Stored items
------------------------------------------------------------------------

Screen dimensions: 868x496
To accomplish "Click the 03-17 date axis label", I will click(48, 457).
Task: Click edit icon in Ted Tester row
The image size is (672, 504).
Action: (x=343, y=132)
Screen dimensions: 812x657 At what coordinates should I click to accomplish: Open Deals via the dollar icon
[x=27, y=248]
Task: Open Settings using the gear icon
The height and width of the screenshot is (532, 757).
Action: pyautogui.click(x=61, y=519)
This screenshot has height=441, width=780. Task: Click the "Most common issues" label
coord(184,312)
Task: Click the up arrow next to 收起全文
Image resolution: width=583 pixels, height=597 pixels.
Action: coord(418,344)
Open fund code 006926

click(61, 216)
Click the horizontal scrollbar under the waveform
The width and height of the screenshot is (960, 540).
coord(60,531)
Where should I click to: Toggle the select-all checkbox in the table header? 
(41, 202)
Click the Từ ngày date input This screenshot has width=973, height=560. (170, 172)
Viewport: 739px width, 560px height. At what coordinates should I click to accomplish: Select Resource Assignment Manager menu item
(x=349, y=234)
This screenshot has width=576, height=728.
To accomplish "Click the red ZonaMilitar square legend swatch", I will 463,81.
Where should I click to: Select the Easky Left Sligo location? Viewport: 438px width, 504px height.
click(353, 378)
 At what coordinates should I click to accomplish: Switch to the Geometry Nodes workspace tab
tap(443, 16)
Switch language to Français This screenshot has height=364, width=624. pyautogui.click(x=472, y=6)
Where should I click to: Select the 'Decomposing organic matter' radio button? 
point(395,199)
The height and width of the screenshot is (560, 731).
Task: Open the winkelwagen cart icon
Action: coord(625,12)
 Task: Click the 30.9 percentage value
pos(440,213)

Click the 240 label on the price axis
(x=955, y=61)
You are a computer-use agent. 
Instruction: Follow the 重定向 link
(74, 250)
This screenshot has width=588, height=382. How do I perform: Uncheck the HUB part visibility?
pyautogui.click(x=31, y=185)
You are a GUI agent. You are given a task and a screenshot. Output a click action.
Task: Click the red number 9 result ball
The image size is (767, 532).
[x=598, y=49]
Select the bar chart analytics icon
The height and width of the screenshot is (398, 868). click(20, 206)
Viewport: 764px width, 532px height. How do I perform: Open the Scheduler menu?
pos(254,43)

------------------------------------------------------------------------

#### [What to work on]
Exactly and exclusively, repeat the lines from the line that contains "Image resolution: width=583" through the end of the records, both ends included.

#### [Result of the task]
Image resolution: width=583 pixels, height=597 pixels.
Action: coord(418,344)
Open fund code 006926

click(61, 216)
Click the horizontal scrollbar under the waveform
The width and height of the screenshot is (960, 540).
coord(60,531)
Where should I click to: Toggle the select-all checkbox in the table header? 
(41, 202)
Click the Từ ngày date input This screenshot has width=973, height=560. (170, 172)
Viewport: 739px width, 560px height. At what coordinates should I click to accomplish: Select Resource Assignment Manager menu item
(x=349, y=234)
This screenshot has width=576, height=728.
To accomplish "Click the red ZonaMilitar square legend swatch", I will 463,81.
Where should I click to: Select the Easky Left Sligo location? Viewport: 438px width, 504px height.
click(353, 378)
 At what coordinates should I click to accomplish: Switch to the Geometry Nodes workspace tab
tap(443, 16)
Switch language to Français This screenshot has height=364, width=624. pyautogui.click(x=472, y=6)
Where should I click to: Select the 'Decomposing organic matter' radio button? 
point(395,199)
The height and width of the screenshot is (560, 731).
Task: Open the winkelwagen cart icon
Action: coord(625,12)
 Task: Click the 30.9 percentage value
pos(440,213)

Click the 240 label on the price axis
(x=955, y=61)
You are a computer-use agent. 
Instruction: Follow the 重定向 link
(74, 250)
This screenshot has width=588, height=382. How do I perform: Uncheck the HUB part visibility?
pyautogui.click(x=31, y=185)
You are a GUI agent. You are given a task and a screenshot. Output a click action.
Task: Click the red number 9 result ball
The image size is (767, 532).
[x=598, y=49]
Select the bar chart analytics icon
The height and width of the screenshot is (398, 868). click(20, 206)
Viewport: 764px width, 532px height. How do I perform: Open the Scheduler menu?
pos(254,43)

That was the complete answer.